[The data — start]

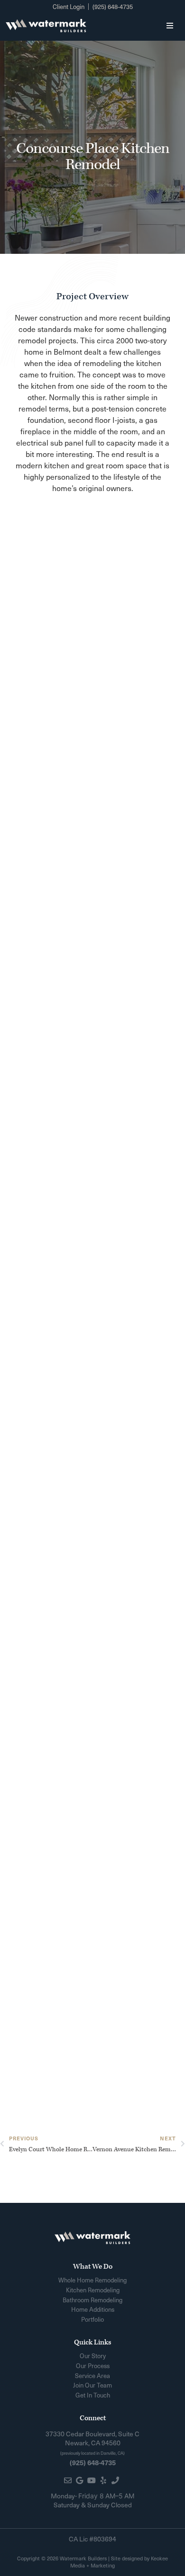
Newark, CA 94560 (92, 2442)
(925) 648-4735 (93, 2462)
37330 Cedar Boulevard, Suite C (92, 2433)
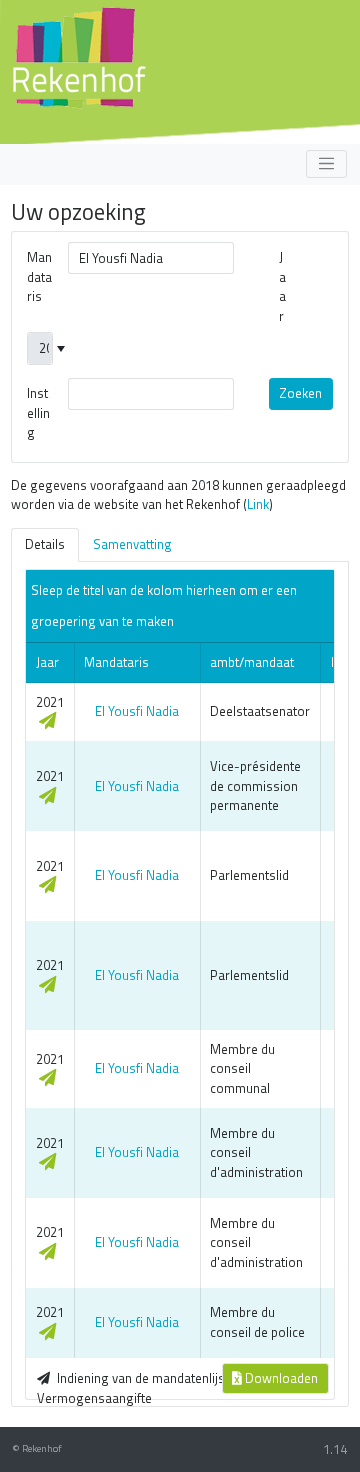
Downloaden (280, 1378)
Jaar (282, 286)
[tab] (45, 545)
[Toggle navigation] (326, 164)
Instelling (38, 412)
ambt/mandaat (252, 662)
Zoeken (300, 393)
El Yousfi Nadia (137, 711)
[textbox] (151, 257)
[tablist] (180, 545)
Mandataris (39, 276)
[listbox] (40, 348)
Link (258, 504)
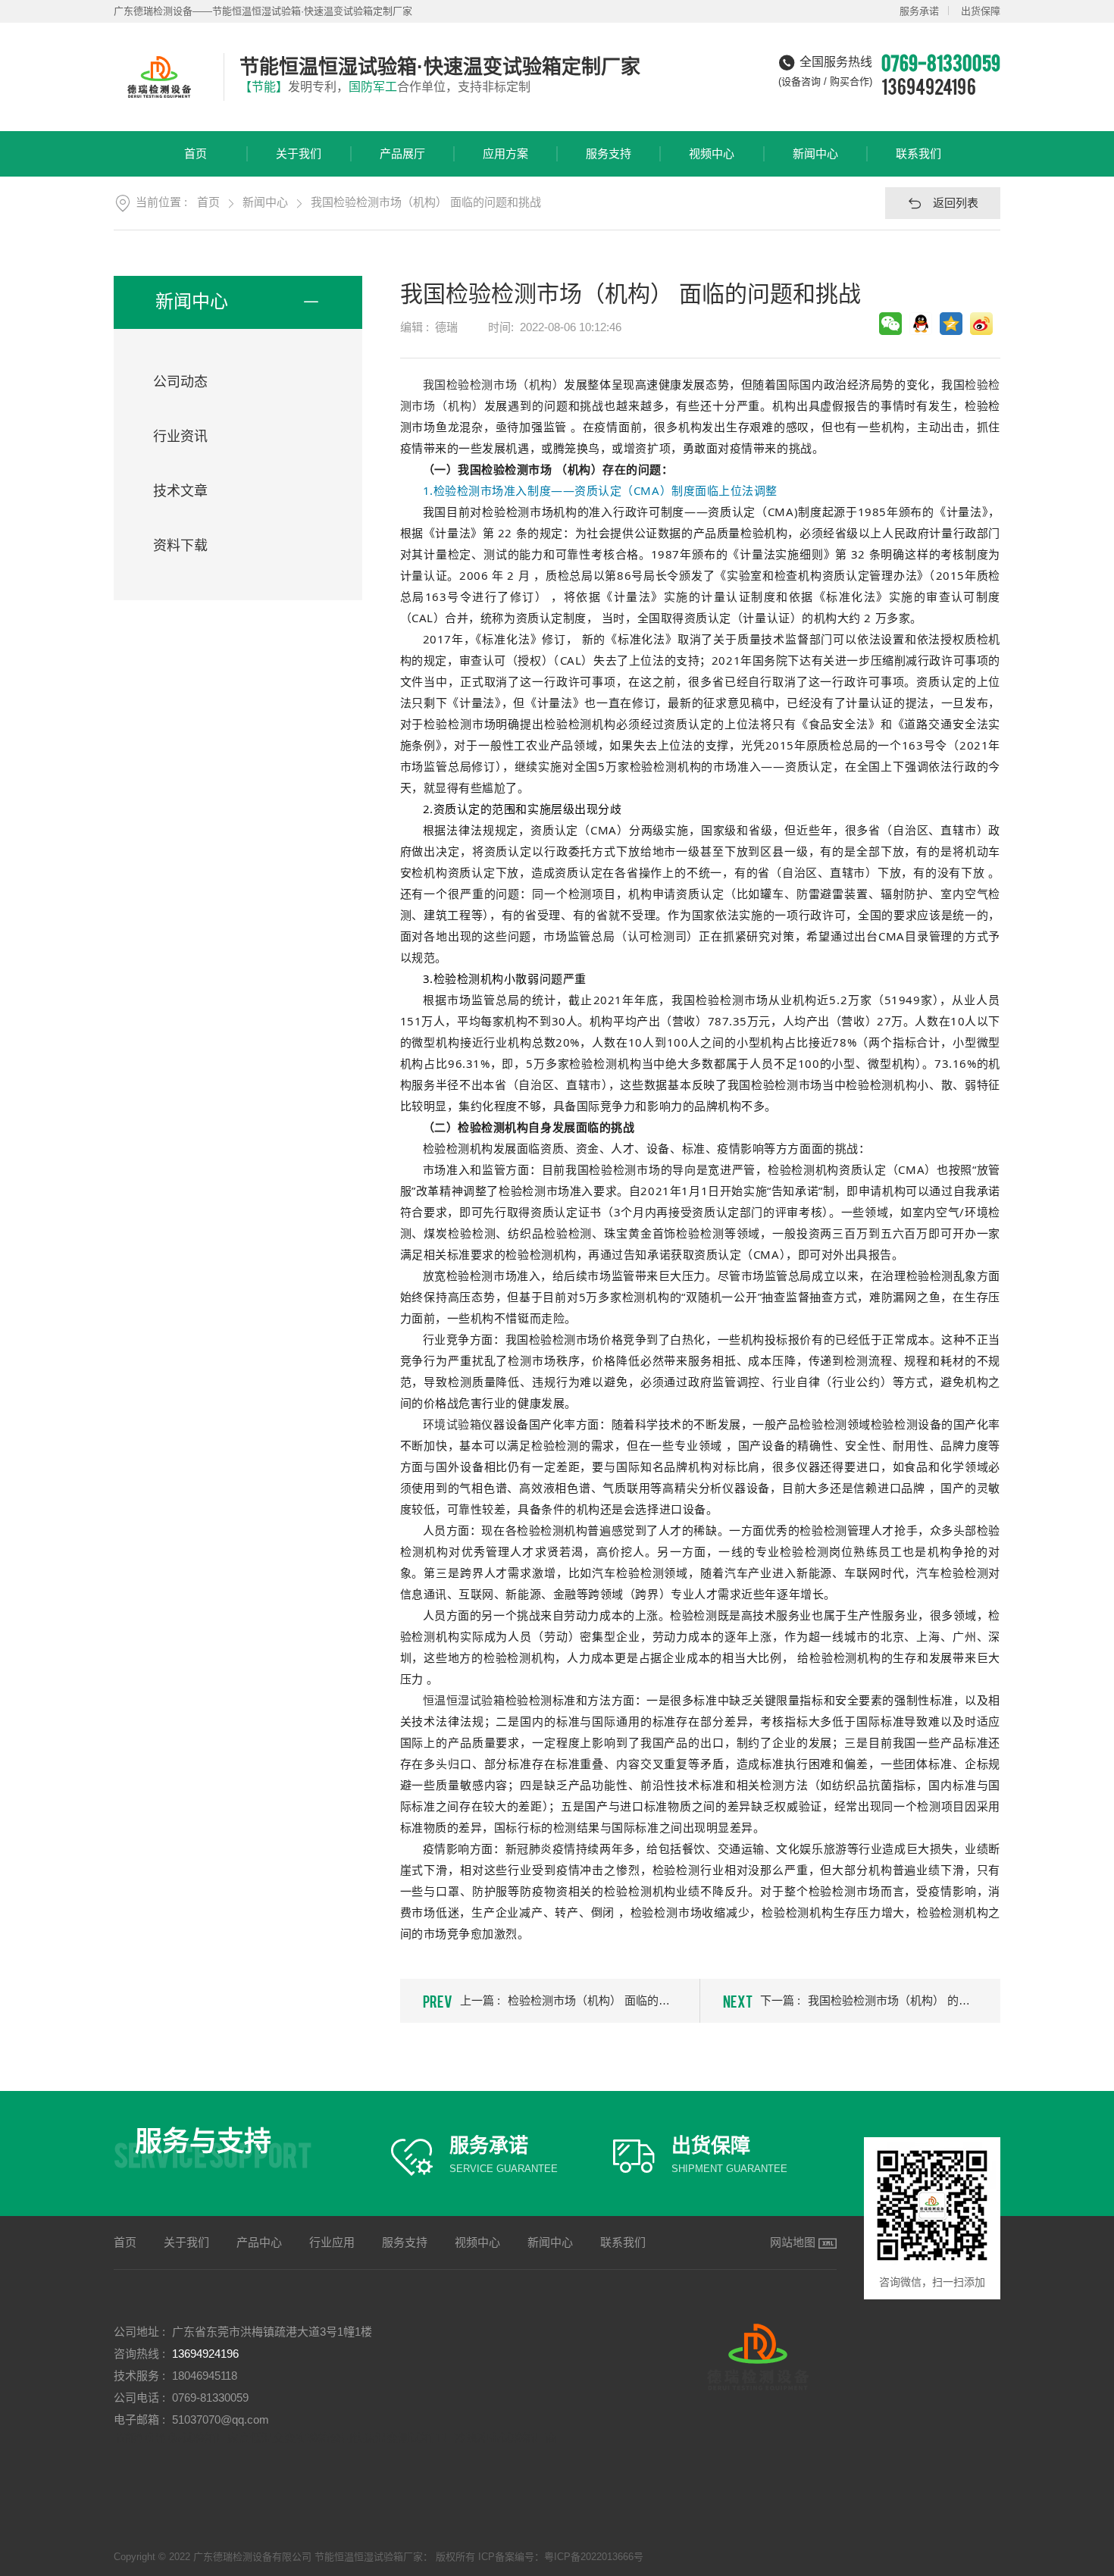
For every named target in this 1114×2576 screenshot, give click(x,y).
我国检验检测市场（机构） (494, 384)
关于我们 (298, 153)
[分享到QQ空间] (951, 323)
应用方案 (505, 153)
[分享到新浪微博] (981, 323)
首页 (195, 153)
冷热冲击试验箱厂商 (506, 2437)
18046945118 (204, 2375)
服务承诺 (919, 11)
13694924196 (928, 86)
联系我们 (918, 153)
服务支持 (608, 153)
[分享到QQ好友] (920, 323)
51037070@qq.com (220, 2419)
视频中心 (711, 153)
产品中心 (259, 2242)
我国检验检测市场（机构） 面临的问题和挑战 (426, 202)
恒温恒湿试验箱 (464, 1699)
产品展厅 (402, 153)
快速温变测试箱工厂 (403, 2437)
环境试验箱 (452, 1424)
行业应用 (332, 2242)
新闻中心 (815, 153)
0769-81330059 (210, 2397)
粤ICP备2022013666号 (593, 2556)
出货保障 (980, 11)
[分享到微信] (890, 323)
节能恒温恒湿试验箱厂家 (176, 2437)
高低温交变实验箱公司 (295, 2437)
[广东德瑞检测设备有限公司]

[The data — finish]

- [Work instructions]: Your answer should be the lines from the one containing "粤ICP备2022013666号 (593, 2556)" to the end of the entries above, restated exactly and alone.

- [Answer for this exercise]:
粤ICP备2022013666号 (593, 2556)
出货保障 (980, 11)
[分享到微信] (890, 323)
节能恒温恒湿试验箱厂家 (176, 2437)
高低温交变实验箱公司 (295, 2437)
[广东德瑞检测设备有限公司]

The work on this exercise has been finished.